How Much Further Can the WTO Go? Developed Countries Issues
Published By: Patrick Messerlin
Subjects: WTO and Globalisation
Summary
A lack of political leadership is often perceived as the main source of the repeated difficulties of the WTO. The paper argues that such a lack of leadership is a systemic problem for many years to come. The large industrial democracies have constitutional rules making particularly difficult trade liberalization in agriculture, and their governments rely on majorities which are increasingly thinner, hence less resistant to even tiny pressure groups.

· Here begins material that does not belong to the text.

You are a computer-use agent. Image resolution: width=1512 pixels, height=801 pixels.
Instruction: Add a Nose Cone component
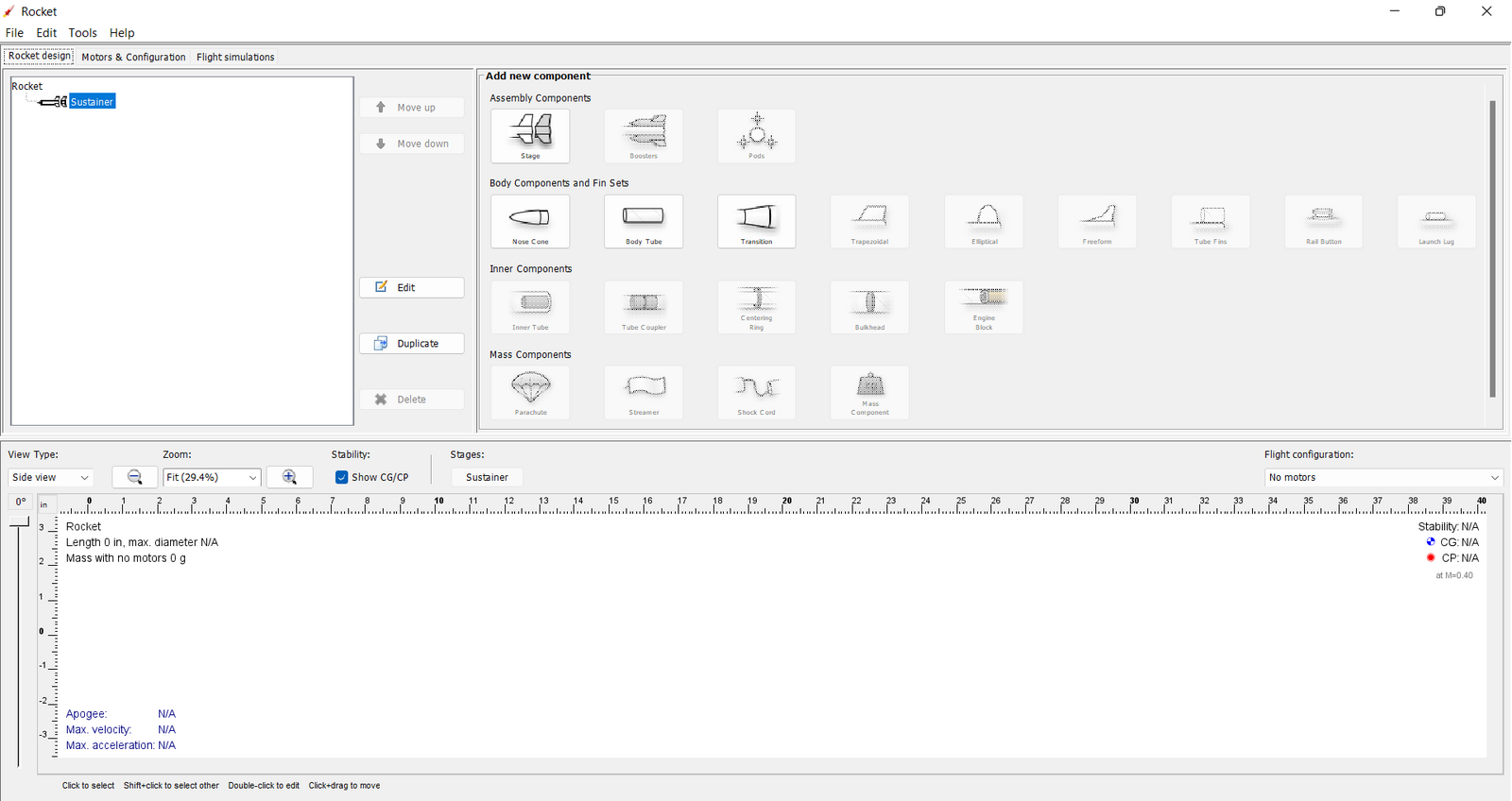530,221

Then the paper argues that bilateral trade agreements (“bilaterals”) do not offer a solution to such a lack of political leadership. Firstly, it shows that the often mentioned recent increase in bilaterals grossly overestimates the true evolution. Secondly, it stresses the fact that, so far, the push behind these bilaterals comes mostly from the small countries, not from the large ones. Lastly, it shows that the 2006 initiative of the European Commission – the first proactive move of a large country – would launch a race to bilaterals so costly that they are unlikely to be sustainable in the long run.
Lastly, the paper argues that improving the efficiency of the WTO negotiating process can offer an appropriate solution to a lack of leadership. It highlights six sources of reform which have one common goal – shooting at shorter Rounds – and which would “flexipline” the WTO process, that is, discipline it – by focusing on the core WTO business of market access and relying on formulas for negotiating market access in goods – and make the WTO process more flexible – by reassessing the value of binding tariffs, relying on plurilaterals for negotiating market access in services, re-interpreting the Single Undertaking principle, and mellowing the bilaterals by more WTO-friendly rules of origin.